Thousands turn out in Dublin to support refugees

Protesters call for greater action as commitment to 4,000 is ‘nowhere near enough’

The demonstration organised by United Against Racism took place at the Spire on O'Connell Street as they marched down to the Central Bank. Organisers estimate 2,000 people turned up to the rally.


The image of drowned three-year-old Aylan Kurdi, by now an indelible symbol of the refugee crisis in Europe, was once again invoked as thousands turned out to a rally in Dublin demanding a greater humanitarian response.

His name filled the lips of protesters and their placards. While Ireland has committed €48 million to take in 4,000 people fleeing the conflict, it is the boy washed up on the Turkish beach that the general public first talk about when considering the response.

“That little boy stirred everything. It was absolutely desperate. It’s something that I think is worth standing up for,” said Kathleen Bennett from Co Kildare, who was on O’Connell Street with her daughter Mary for Saturday’s demonstration.

With no official crowd estimate available, organisers said it passed the 2,000 mark, winding its way from the Spire to the Central Bank.

As the European Commission begins its analysis of the economic and budgetary impact of the crisis on member states, many ordinary people represented by marches such as this, are demanding faster, broader action with less focus on the consequences for European countries.

“The point of today is to raise the bar in terms of the popular sentiment happening in Europe at the moment in support of refugees,” said organiser Memet Uludag.
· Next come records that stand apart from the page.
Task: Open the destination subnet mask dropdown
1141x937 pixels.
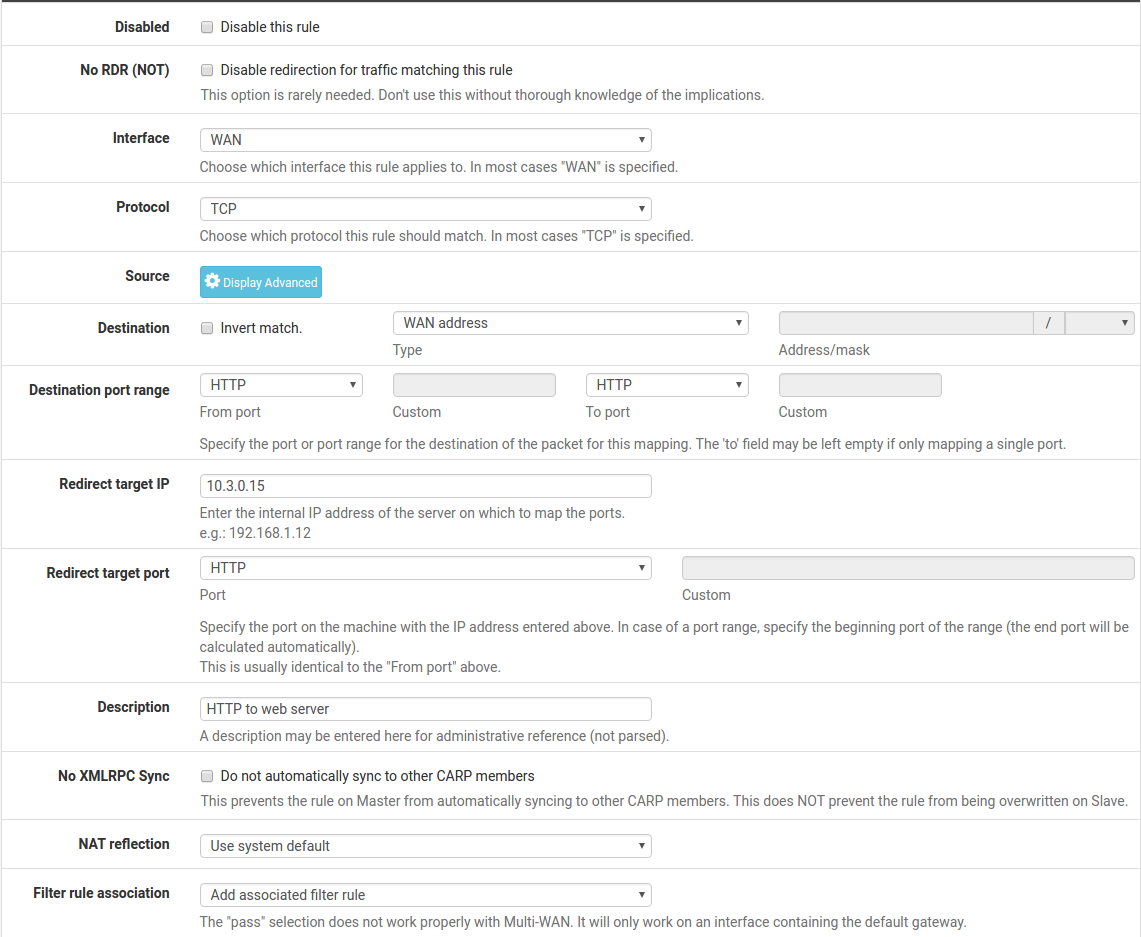Action: click(1099, 323)
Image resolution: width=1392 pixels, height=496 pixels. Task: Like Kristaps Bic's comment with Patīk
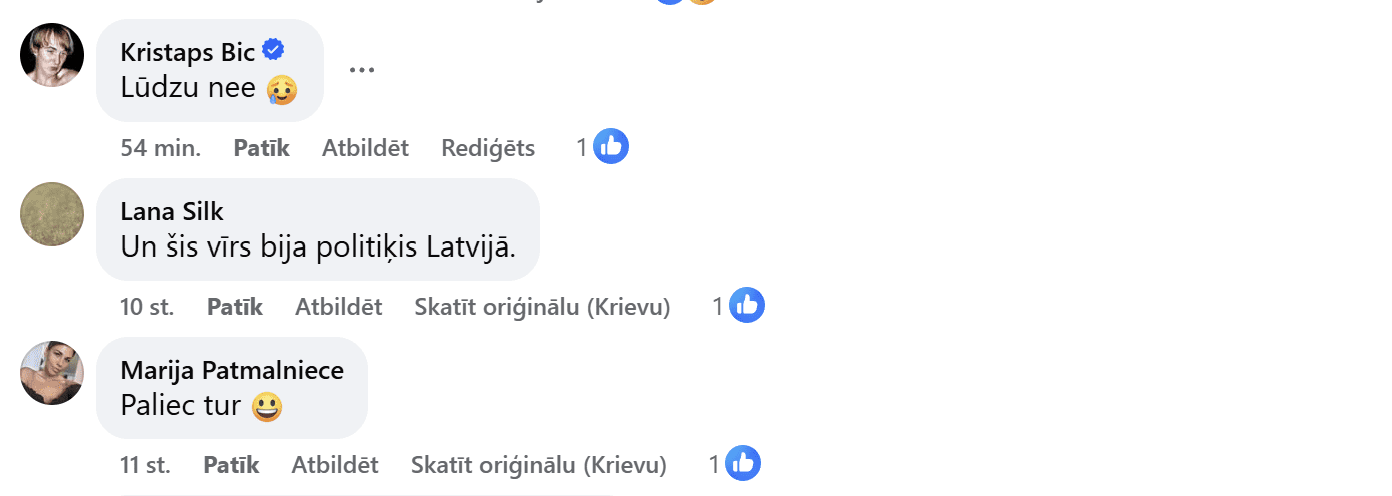261,148
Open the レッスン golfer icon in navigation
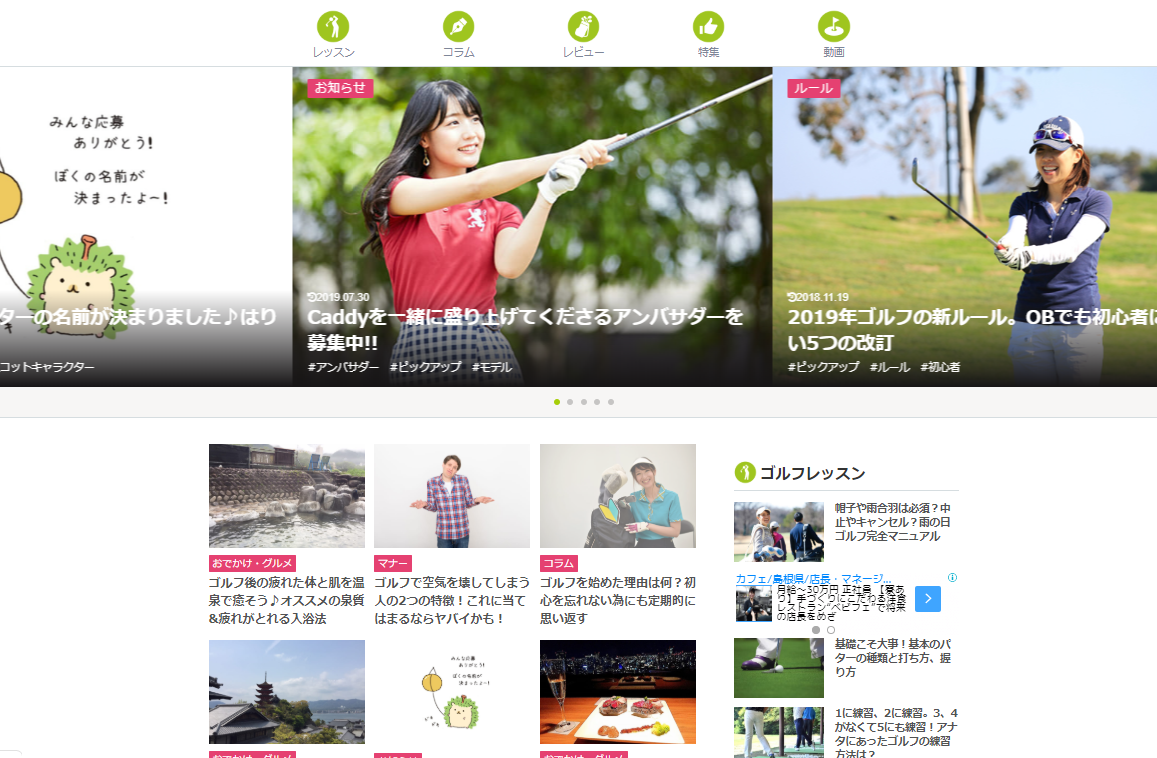This screenshot has width=1157, height=758. click(x=333, y=27)
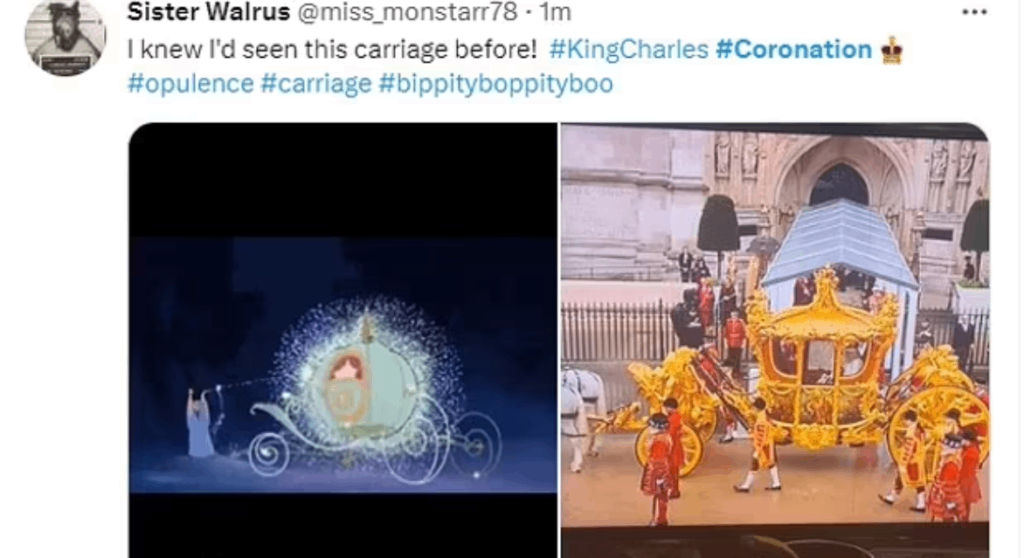Open the tweet via its 1m timestamp

tap(556, 12)
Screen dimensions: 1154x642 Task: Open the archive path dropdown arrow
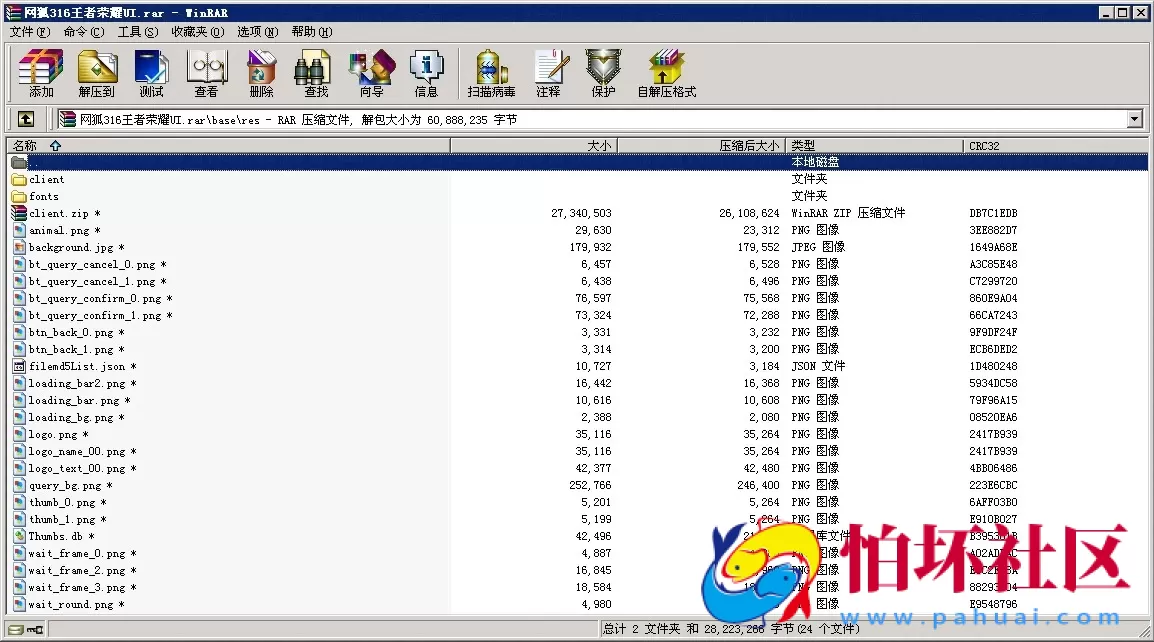click(1134, 119)
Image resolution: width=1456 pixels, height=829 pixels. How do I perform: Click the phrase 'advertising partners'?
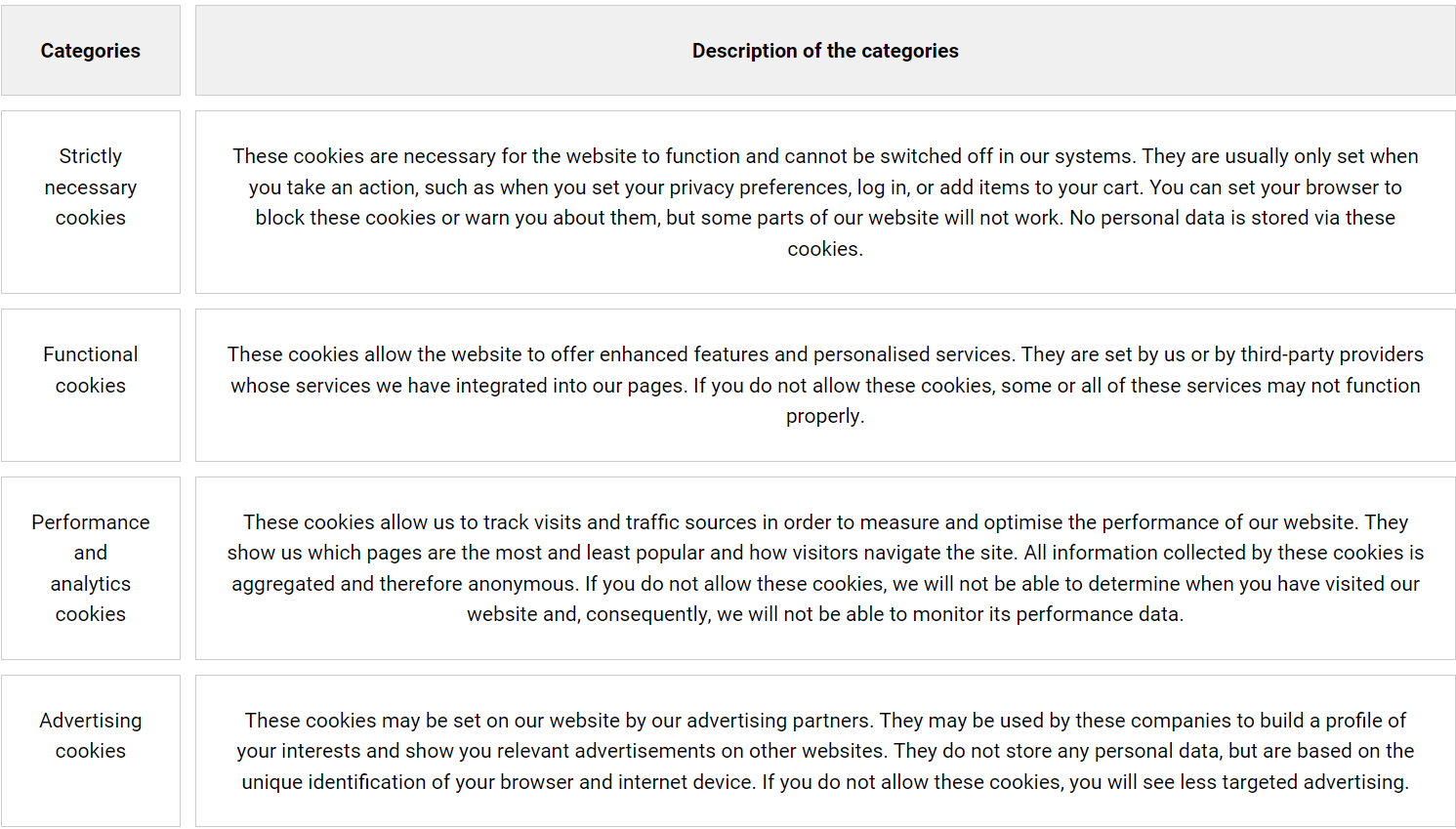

“It’s not going to go away. It’s been growing here since 2011, not just two weeks ago when we saw the pictures of the body of Aylan on the beach.”

Mr Uludag, in keeping with the views of many in attendance on Saturday, believes Ireland’s willingness to accept 4,000 refugees to be insufficient. “Nowhere near enough,” he said. “What are we going to tell the 4,001st child?”

Minor flashpoint

There was some tension and a minor flashpoint at the rally when a number of Syrian refugees took exception to a fellow-national who they said was a supporter of Bashar al-Assad, the Syrian president. Gardaí intervened although no serious incident occurred.

As well as Syrians, a number of Irish political figures from the left addressed the crowd, although their determination to mix the message with domestic issues such as water charges and austerity did not always go down well. The focus here was keenly on those fleeing a war-ravaged Syria.

Fadi Alkaraan, an academic living in Ireland since 2013 said: “Millions of people as you know are displaced, millions of people leaving the country because of persecution.

“I would like to call on the international Security Council, the five permanent members to stop playing politics [with] humans, to agree upon a unified decision.

“It’s not politics; it’s a matter of human life. We are humans. We are sharing the same sky.”

Independent TD Clare Daly also warned of the “growing undercurrent of racism that says we have to look after our own first”. How that manifests itself, in issues such as housing shortages, is a separate matter to be dealt with, she said.

A number of Syrians wanted to address the confusion of refugees and economic migrants.

Dr Kamal Hajar, who has lived in Ireland for about 20 years, said the current wave of people fleeing the region do not wish to settle in Europe.

“Syrian people, they don’t like to leave the country,” he said. “Syria is a beautiful country, a rich country. I have invited family to come here over the years and nobody wanted to come.”

Sali Abouhajar (20) was born in Ireland but her family originally comes from Syria.

“The only reason people are fleeing is because people are being killed. People will go back even if they have no houses left. They just want somewhere safe to go [in the meantime],” she said.

Today, that wish often means a hazardous journey. Ayman (26), resettled in Ireland from Lebanon with his wife and son a year ago, but he says his brother had to flee the regime across the Mediterranean and is now in France.

“He called me and said, look I am safe now . . . and he hopes to bring his wife and daughter from Turkey. He couldn’t bring them with him [across the Mediterranean] to their [potential] death,” he said.

Amnesty International’s Colm O’Gorman said there was a legal obligation on EU member states including Ireland to offer a safe haven.

“Last week the world was horrified by the image of three-year-old Aylan Kurdi drowned on a beach in Turkey,” he said.

“But people have been dying in the Mediterranean for years. The Mediterranean has been a graveyard for years and EU states, including Ireland, have known about this for years.”